Mañana viviremos otra noche sanjuanera y es posible que ardan menos hogueras que el año pasado, e incontablemente menos que hace 20 o 30 años. Los motivos de la decadencia son varios. Unos tienen que ver con la creciente fiscalización familiar y política de la infancia, a la que se excluye de una calle presentada como pervertidora y peligrosa. Vetado el espacio público para los niños, se condena a muerte lo que eran sus formas específicas de sociabilidad, entre las cuales la preparación de las hogueras era una de las más importantes. A eso hay que añadirle la hostilidad de unas autoridades municipales preocupadas hasta la obsesión por controlar todo lo que ocurre en la calle y hacer que ésta no sólo no pierda su orden, sino tampoco su compostura, marcada por el culto a la estética y al diseño.

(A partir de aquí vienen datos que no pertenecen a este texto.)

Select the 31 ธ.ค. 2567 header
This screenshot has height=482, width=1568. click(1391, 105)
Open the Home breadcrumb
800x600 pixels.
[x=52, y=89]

Situados en este punto caben dos posibilidades. La primera es la de dejar que las hogueras de Sant Joan prolonguen su agonía hasta desaparecer por completo. Nuevo triunfo de una Barcelona hiperplanificada y dócil. La segunda, que el Ayuntamiento asuma su promoción entre las asociaciones vecinales de cualquier tipo, las únicas instancias que estarían en condiciones de asumir hoy la recogida de madera, el almacenamiento, la instalación y el encendido de las piras. Por supuesto que ya nada volverá a ser como antes, en el sentido de que es poco probable que los padres renuncien a mantener a sus niños protegidos de la calle, es decir de la libertad. Pero la práctica demuestra que, las organice quien las organice, una vez prendidas, las hogueras son capaces de fascinar, de iluminar por unos momentos los escenarios de la vida cotidiana y de ejercer brevemente lo que de realmente mágico tiene, todavía hoy, vivir en sociedad.
Manuel Delgado es profesor de Antropología de la UB.